> **やること**:
- a) 背番号42についての文章の「1900年以降の近代メジャー」から「ーグの名物にもなっています。」までを（両端を含む）、「永久欠番」を「欠番」に置き換えて書き直す。
- b) 背番号42についての文章を2文で要約する。

> **文書の抜粋**:
+++

大谷翔平をはじめ、日本人選手の活躍で目にすることも多いアメリカのメジャー・リーグ・ベースボール(MLB)において、すべての球団の選手が背番号「42」をつけてプレーする光景を見たことがある人も少なくないのではないでしょうか。
1900年以降の近代メジャー・リーグにおいて、1947年から当時のブルックリン・ドジャースでプレーし、白人以外の選手のメジャー・リーグへの道を切り拓いたアフリカ系アメリカ人、
ジャッキー・ロビンソンの功績をたたえ、すべての球団で「42」番が永久欠番(優れた功績を残した栄誉をたたえ、その選手の背番号を永久に他の選手が使用しない)となっています。ロビンソンがメジャー・リーグにデビューした4月15日は、すべての選手や監督、コーチ、審判などが「42」の背番号でプレーする「ジャッキー・ロビンソンデー」として、メジャー・リーグの名物にもなっています。

+++

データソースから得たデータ

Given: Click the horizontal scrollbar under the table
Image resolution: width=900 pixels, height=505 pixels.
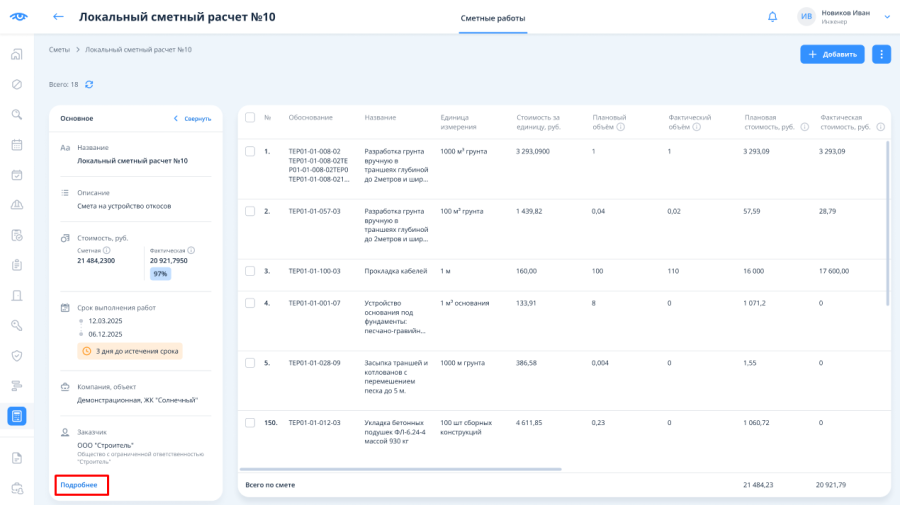Looking at the screenshot, I should (401, 469).
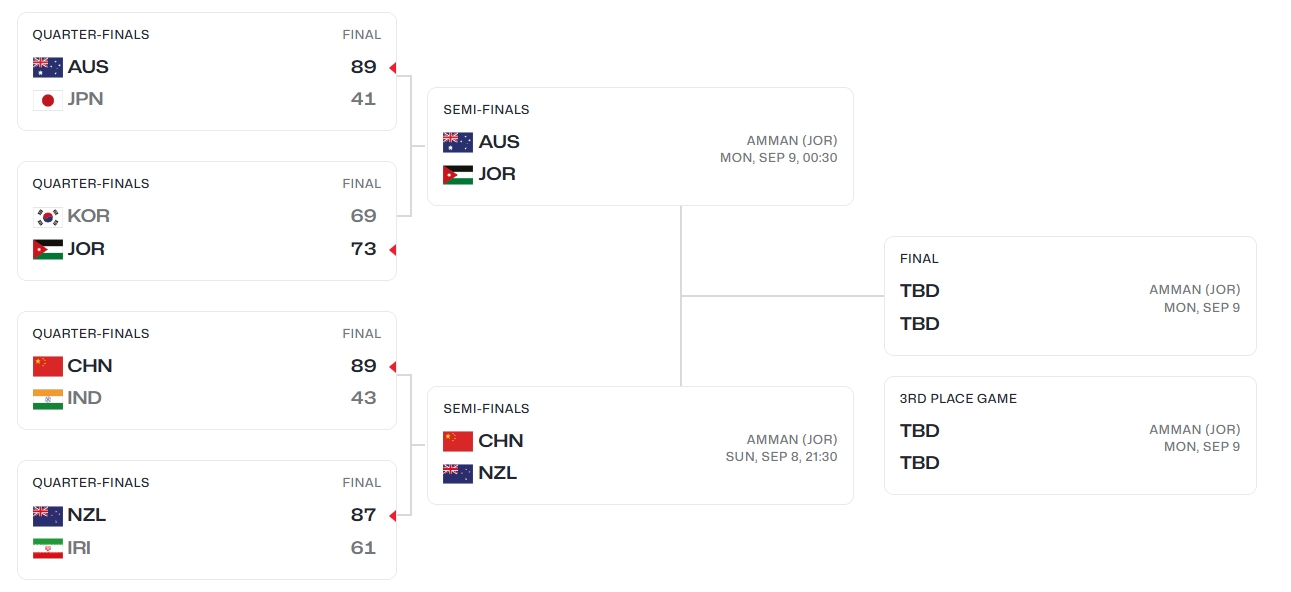This screenshot has height=592, width=1291.
Task: Select the IRI team name
Action: coord(79,548)
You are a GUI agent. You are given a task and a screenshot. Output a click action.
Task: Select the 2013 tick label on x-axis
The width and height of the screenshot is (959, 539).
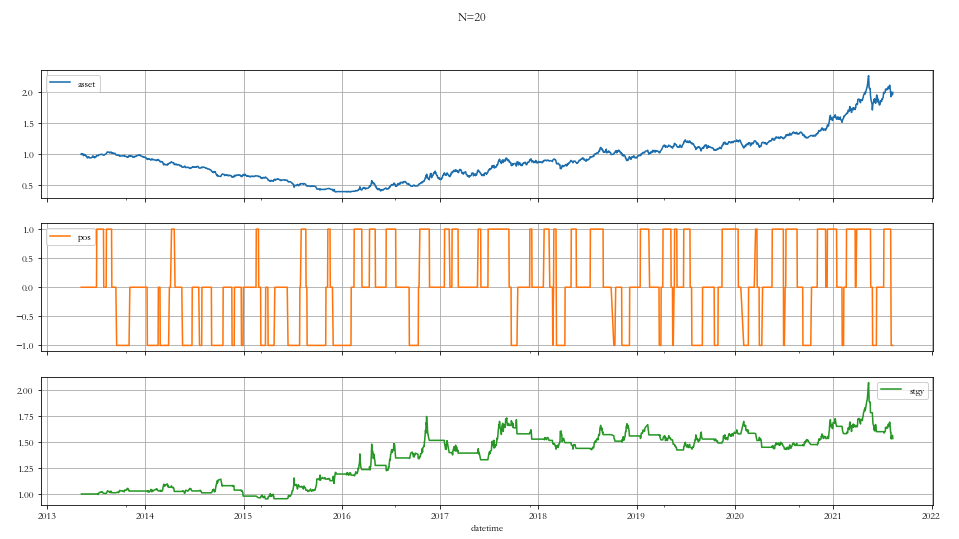click(x=47, y=517)
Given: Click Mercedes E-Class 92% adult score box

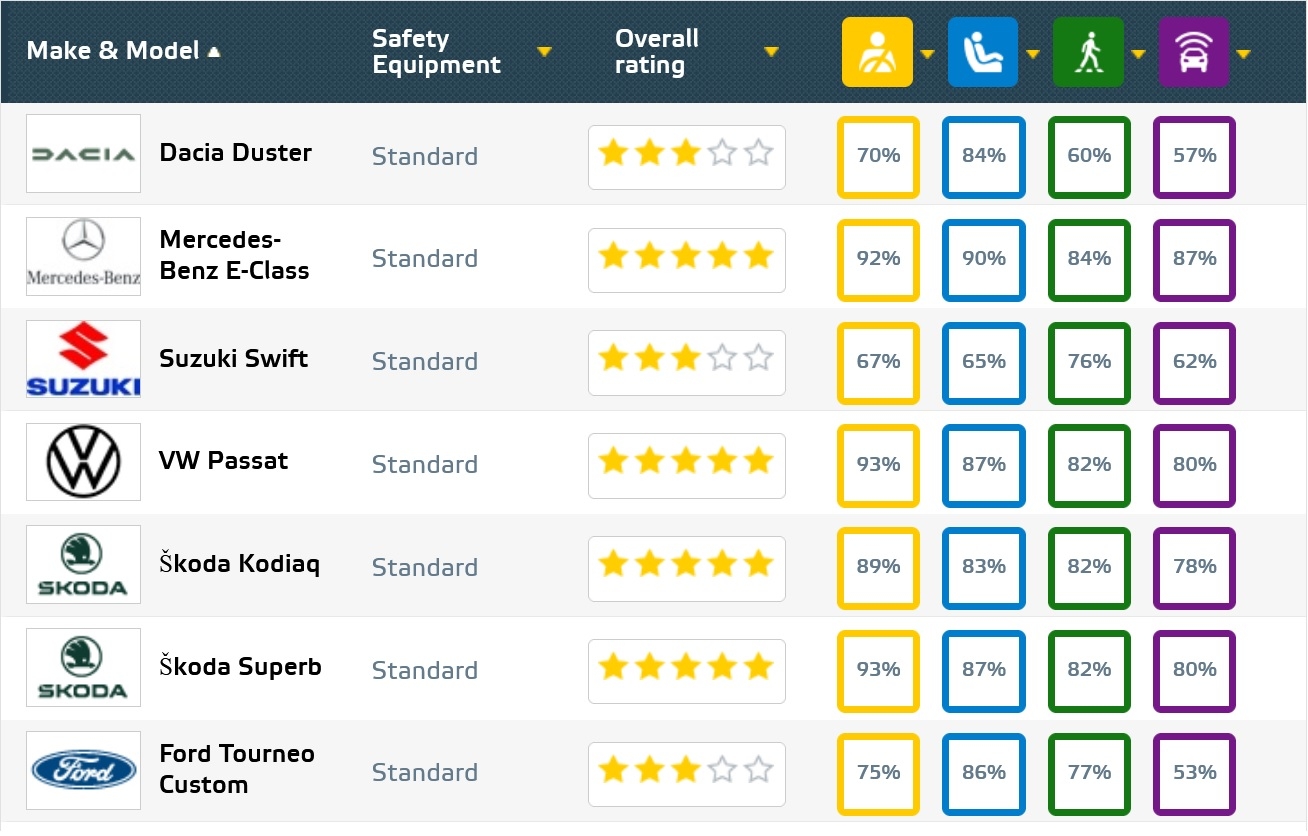Looking at the screenshot, I should [878, 259].
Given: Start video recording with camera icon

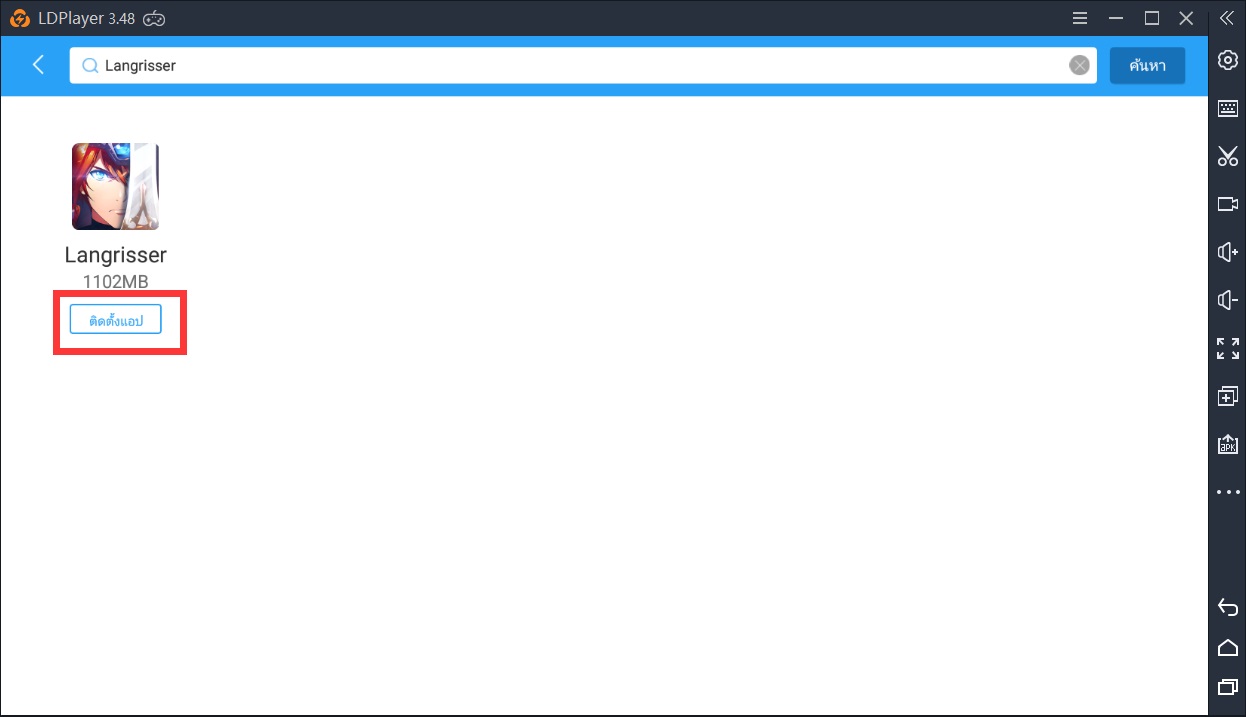Looking at the screenshot, I should click(1227, 204).
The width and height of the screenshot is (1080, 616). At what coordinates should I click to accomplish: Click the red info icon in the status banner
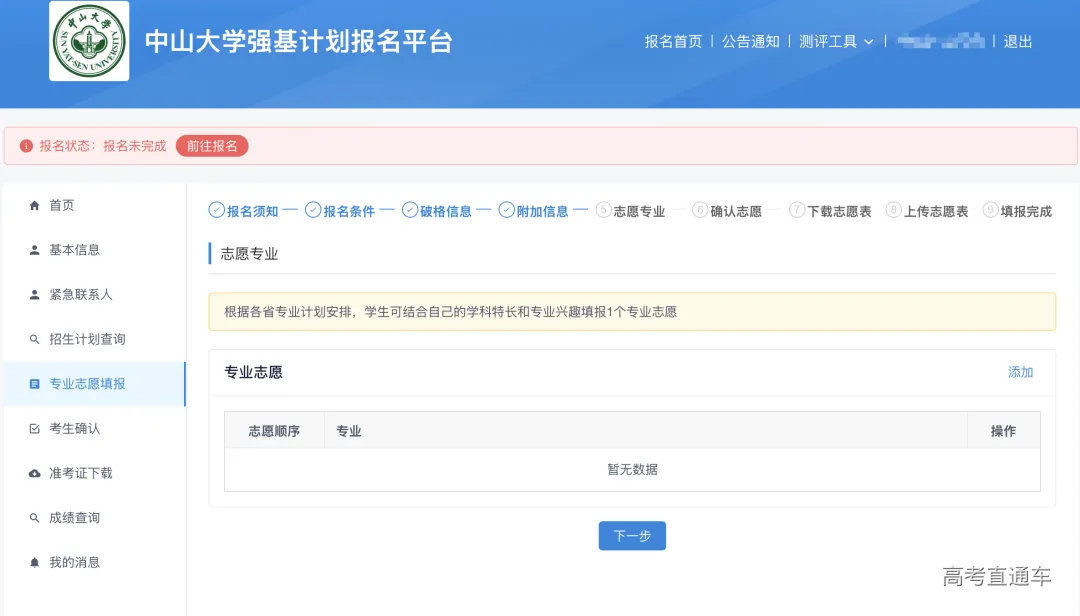click(27, 145)
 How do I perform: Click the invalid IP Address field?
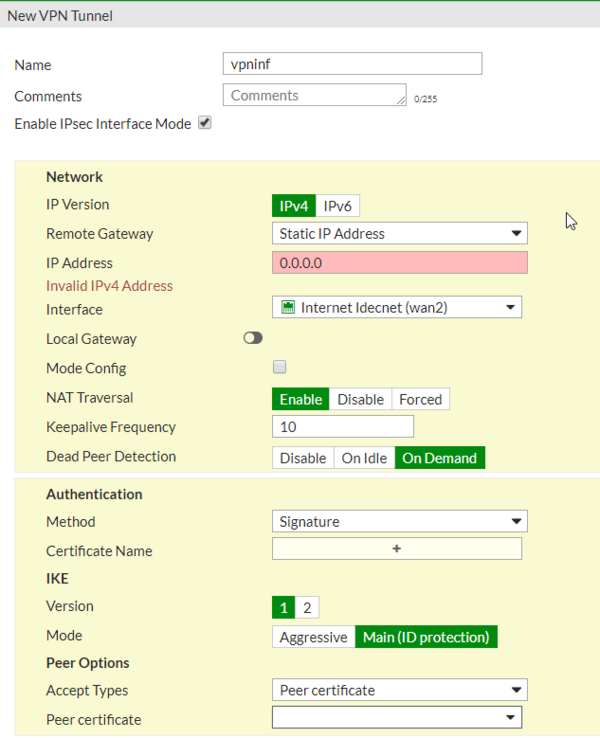(x=399, y=263)
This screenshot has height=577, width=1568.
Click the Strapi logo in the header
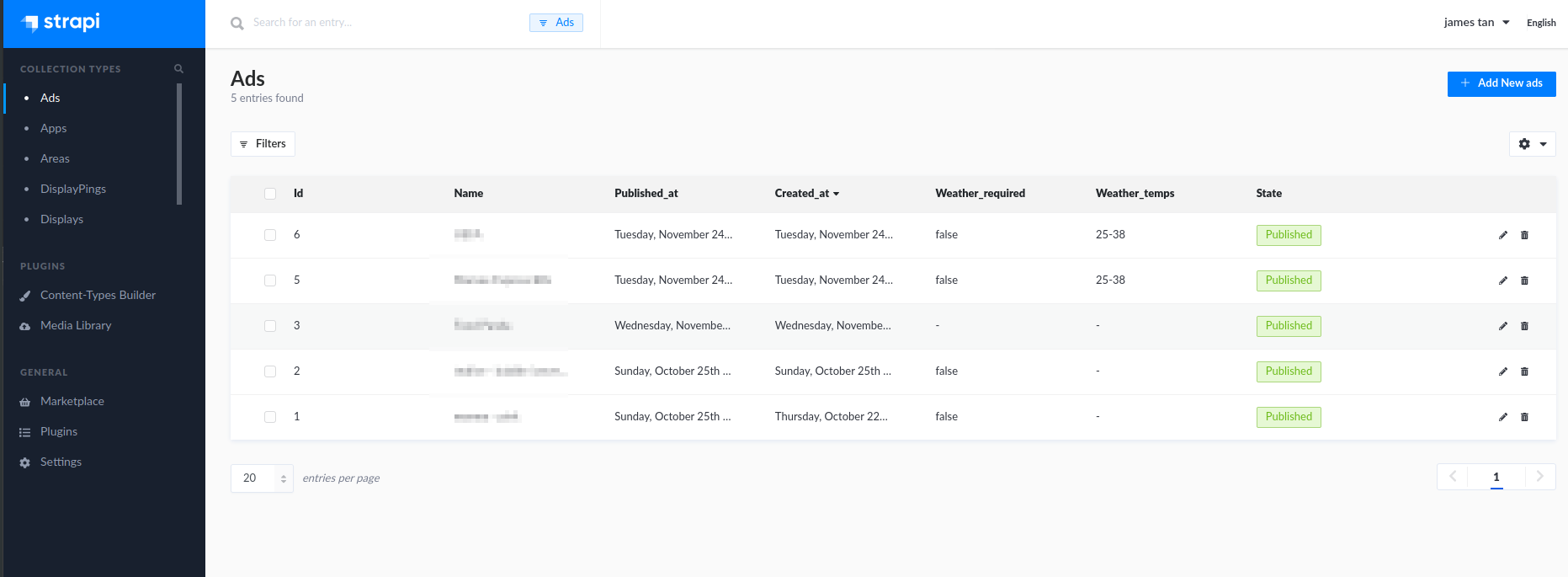(61, 23)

+++

> **課題の結果**:
- a)
1900年以降の近代メジャー・リーグにおいて、1947年から当時のブルックリン・ドジャースでプレーし、白人以外の選手のメジャー・リーグへの道を切り拓いたアフリカ系アメリカ人、
ジャッキー・ロビンソンの功績をたたえ、すべての球団で「42」番が欠番(優れた功績を残した栄誉をたたえ、その選手の背番号を永久に他の選手が使用しない)となっています。ロビンソンがメジャー・リーグにデビューした4月15日は、すべての選手や監督、コーチ、審判などが「42」の背番号でプレーする「ジャッキー・ロビンソンデー」として、メジャー・リーグの名物にもなっています。

- b) MLBでは、1947年からブルックリン・ドジャースでプレーし、白人以外の選手のメジャー・リーグへの道を切り拓いたアフリカ系アメリカ人ジャッキー・ロビンソンの功績をたたえ、すべての球団で「42」番が永久欠番となっている。ロビンソンがデビューした4月15日は、選手や監督、コーチ、審判などすべてが「42」の背番号でプレーする「ジャッキー・ロビンソンデー」として、メジャー・リーグの名物になっている。